SUPPLIED TEXT:
---
# Find Laplace Transform using unit step function given graph of a periodic impulse function. (5.3-33)

Please correct my work. The textbook answer which is expressed exactly like this $1/s(1+e^{-s})$ does not match my own.

Find the Laplace Transform for one period of the perpetual periodic function shown in graph.

First express function using the unit step:

$$f(t)= u(t)-u(t-1)$$

The Laplace Transform is easily found:

$$f(t)= \frac{1}{s}-\frac{e^{-s}}{s}= \frac{1-e^{-s}}{s}$$

Where did I go wrong?

Here is a very simple method to solve this problem. Note that $f(t)-f(t-2)$ is just a single period of $f(t)$ in the range $[0,2]$, i.e.
---
WHAT THE EXERCISE ASKS: Reproduce the passage of the forum thread between "Find the Laplace" and "range $[0,2]$, i.e.", inclusive, replacing "Laplace Transform" with "Laplace transform" wherever it occurs.

MATERIAL SUPPLIED:
---
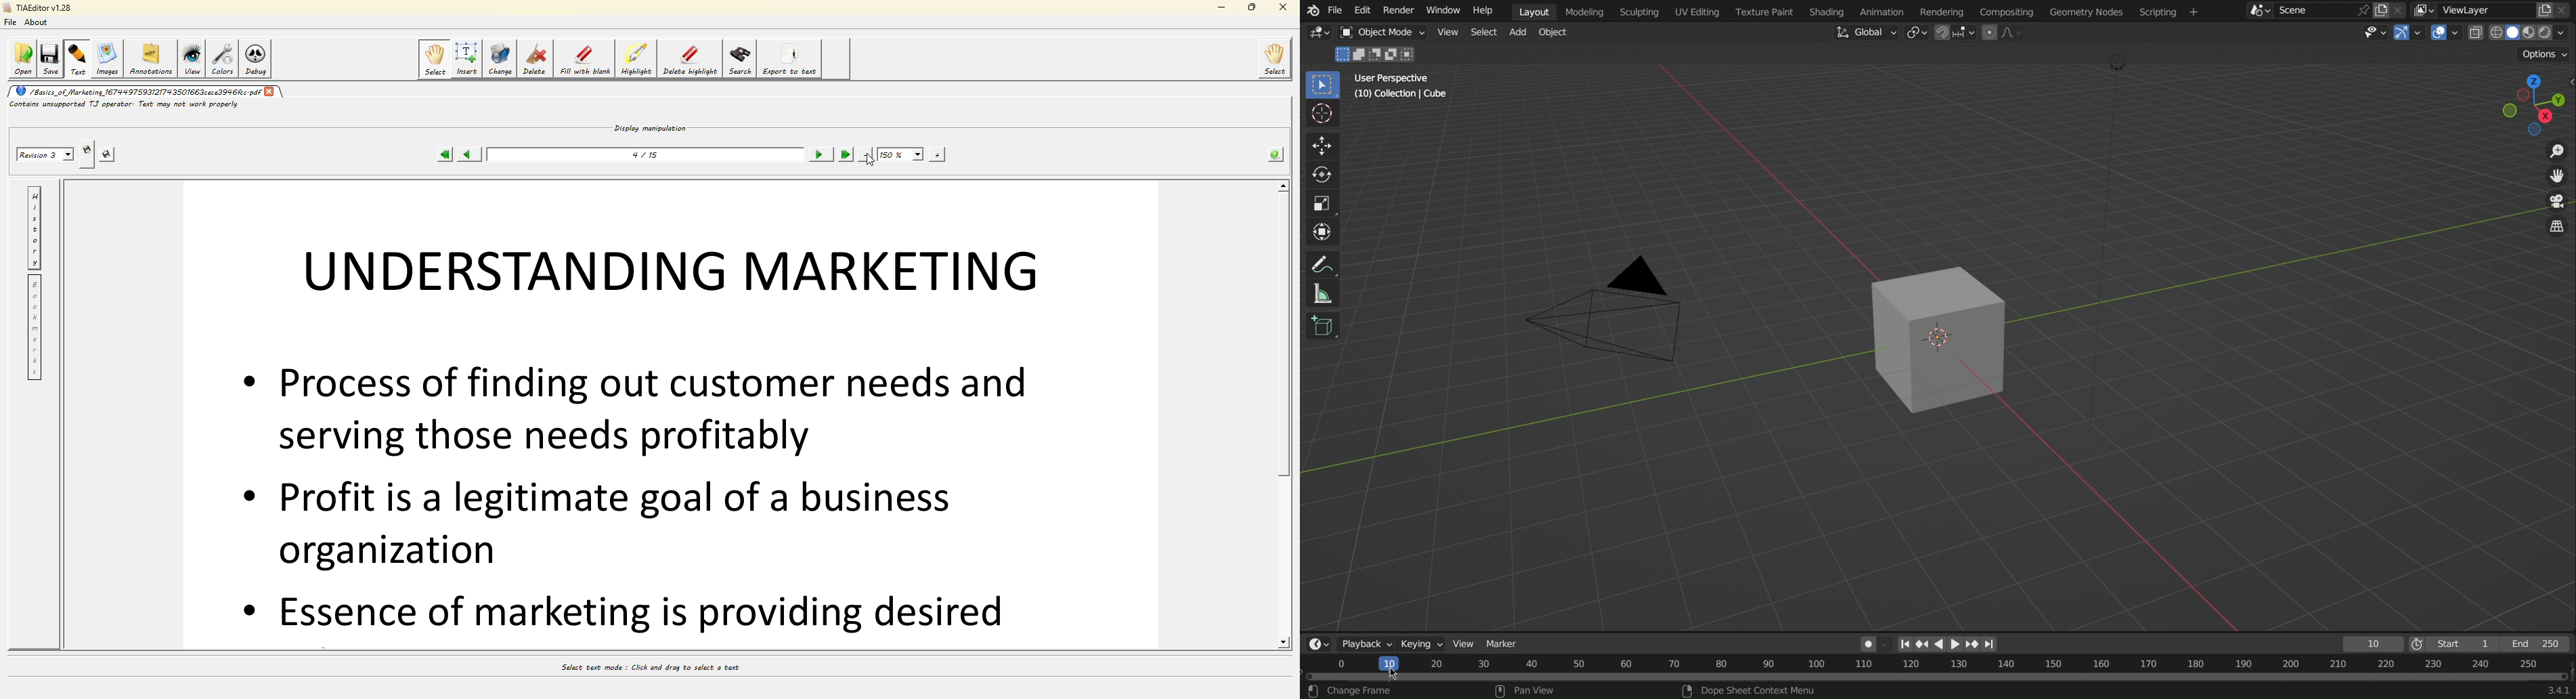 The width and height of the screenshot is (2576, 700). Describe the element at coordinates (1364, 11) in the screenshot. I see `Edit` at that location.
---
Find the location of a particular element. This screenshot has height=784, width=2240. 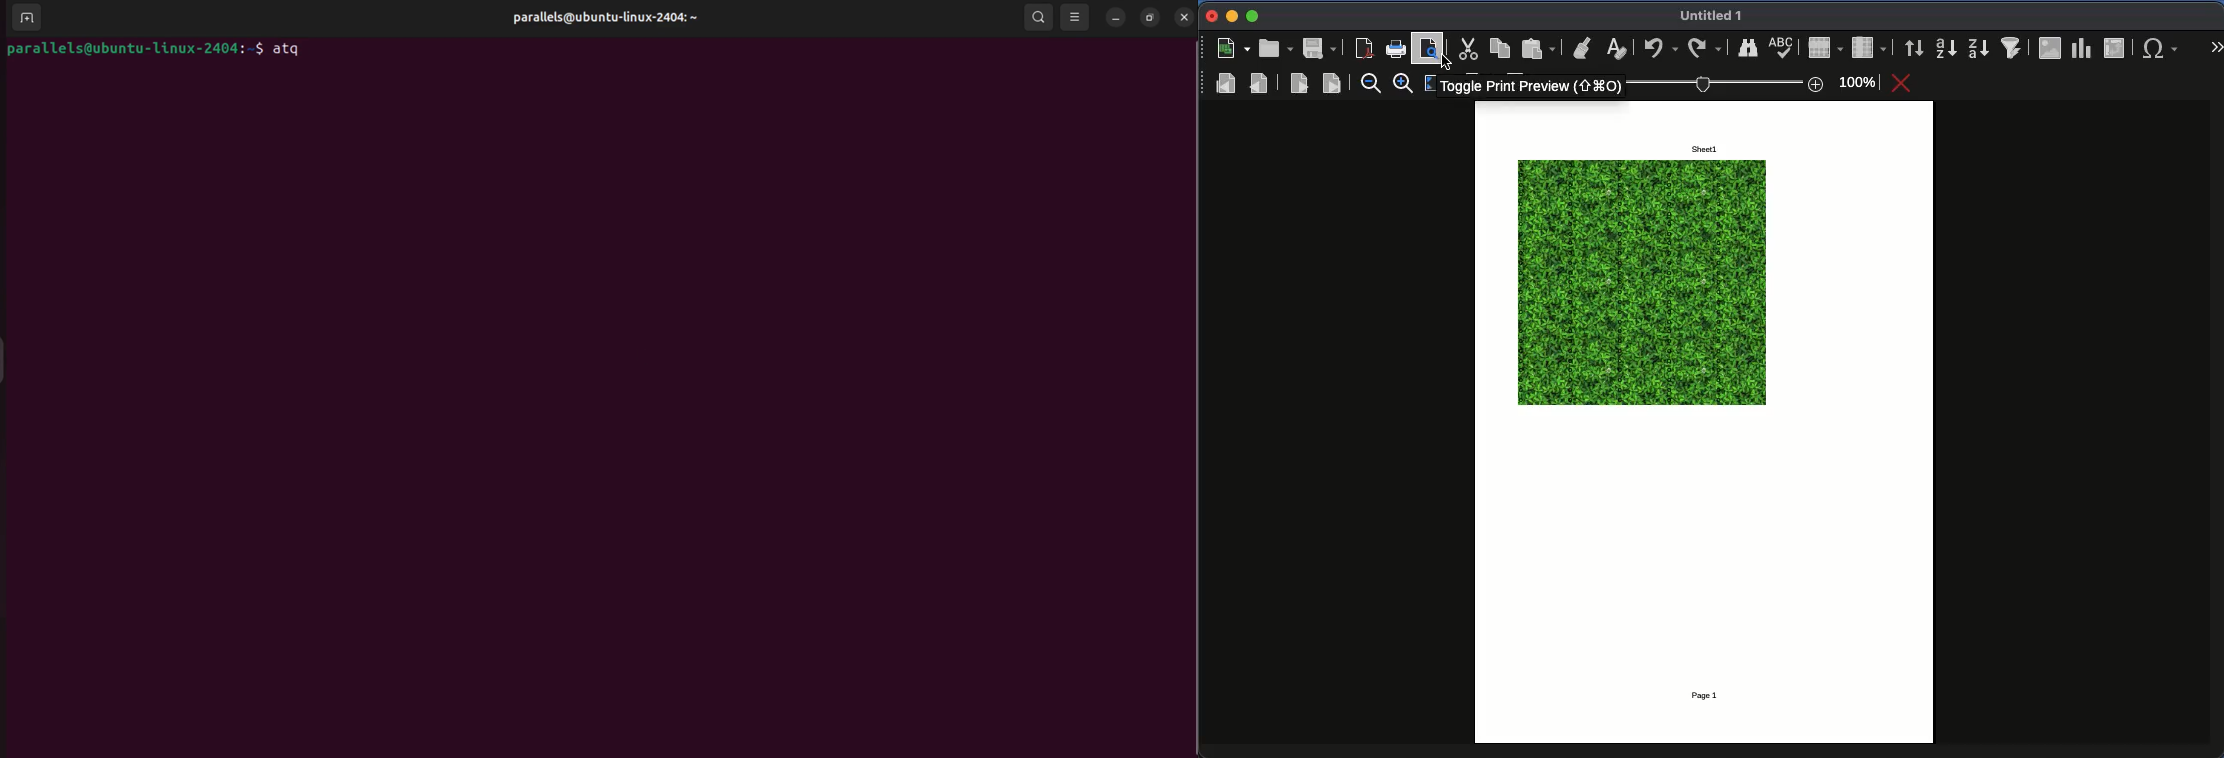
---
SOLUTION:
Find the Laplace transform for one period of the perpetual periodic function shown in graph.

First express function using the unit step:

$$f(t)= u(t)-u(t-1)$$

The Laplace transform is easily found:

$$f(t)= \frac{1}{s}-\frac{e^{-s}}{s}= \frac{1-e^{-s}}{s}$$

Where did I go wrong?

Here is a very simple method to solve this problem. Note that $f(t)-f(t-2)$ is just a single period of $f(t)$ in the range $[0,2]$, i.e.